Ta sprawa w ostatnich dniach zaszokowała całą Amerykę. Jak przekazuje NBC, Ruby Franke, założycielka nieistniejącego już rodzinnego kanału YouTube "8 Passengers" ("8 Pasażerów), została aresztowana w środę (30 sierpnia) pod dwoma zarzutami kwalifikowanego znęcania się nad dzieckiem. Razem z nią zatrzymano jej partnerkę biznesową Jodi Hildebrandt, założycielkę kontrowersyjnej organizacji zajmującej się doradztwem życiowym, promującym surowy styl wychowywania dzieci. Kobiety wpadły w ręce policji po tym, jak kilkuletnia córka Franke uciekła przez okno z domu Hilderbrandt i pobiegła do sąsiadów. Tam poprosiła o coś do jedzenia i trochę wody.

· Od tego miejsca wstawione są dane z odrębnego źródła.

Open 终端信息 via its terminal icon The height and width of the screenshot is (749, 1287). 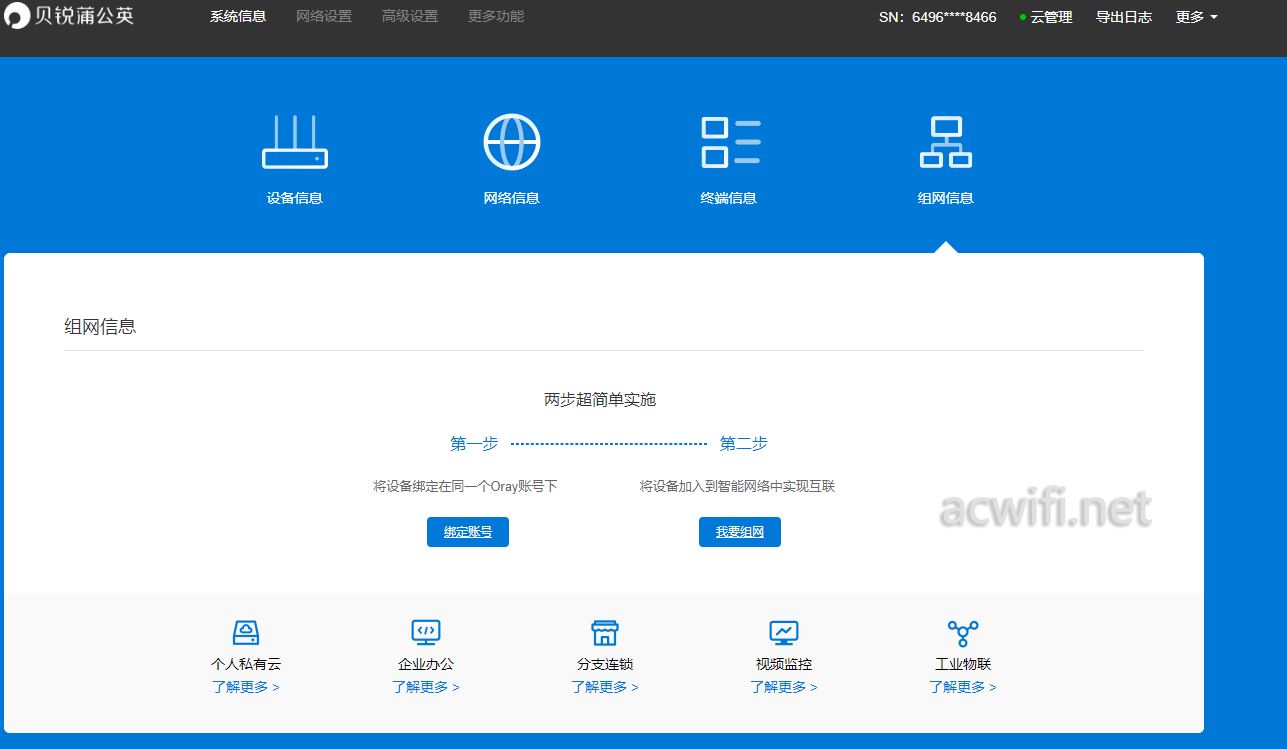[729, 140]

Horror w USA. Dziecko głodzone, z otwartymi ranami i taśmą klejącą na nogach
Jak podaje "Page Six", mężczyzna napoił ją i nakarmił, po czym wezwał policję i pogotowie, ponieważ mała była skrajnie wychudzona, na jej ciele znajdowały się otwarte, szarpane rany, a na kończynach resztki taśmy klejącej. Dziecko trafiło do szpitala, a niedługo później odnaleziono kolejne dziecko Franke - również wygłodzone i w fatalnym stanie fizycznym. Mąż Ruby, Kevin Franke, za pośrednictwem swojego prawnika Randy’ego S. Kestera, powiedział tylko po wszystkim, że "skupia się po prostu na tym, aby dzieci były razem pod ojcowską opieką". Wydaje się jednak, że to może nie być najlepszy pomysł, bowiem zarówno on, jak i jego żona wielokrotnie byli krytykowani za to, w jaki sposób traktują swoje dzieci.

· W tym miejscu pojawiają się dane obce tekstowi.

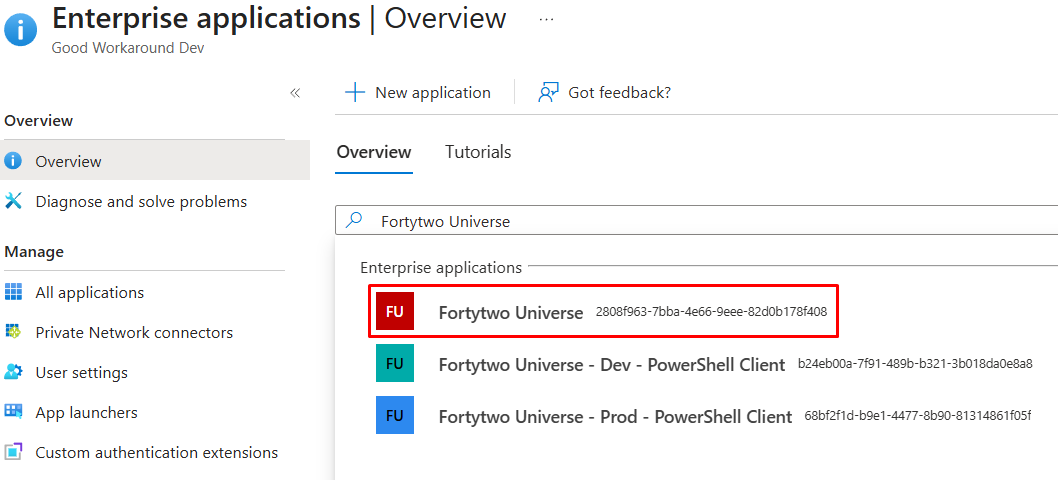Click the New application button

coord(418,93)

Matka jak z koszmaru. Znęcanie, upokarzanie, głodzenie
NBC przypomina, że na filmach, publikowanych na ich kanale w YouTube, pojawiało się mnóstwo szokujących treści. W jednym z nich 15-letni syn pary wyznał, że w ramach kary przez siedem miesięcy spał na worku z fasolą. Para odmówiła też przywiezienia do szkoły jedzenia dla swojej córki, która zapomniała go z domu i groziła jej, że pozbędą się za karę wszystkich jej cennych rzeczy. Krótko po aresztowaniu Franke, jej najstarsza córka, Shari, wydała oświadczenie. "To wielki dzień. Ja i moja rodzina bardzo się cieszymy, że sprawiedliwości stało się zadość. Od lat próbujemy powiedzieć o tym policji i opiece społecznej i bardzo się cieszymy, że w końcu zdecydowali się zainterweniować".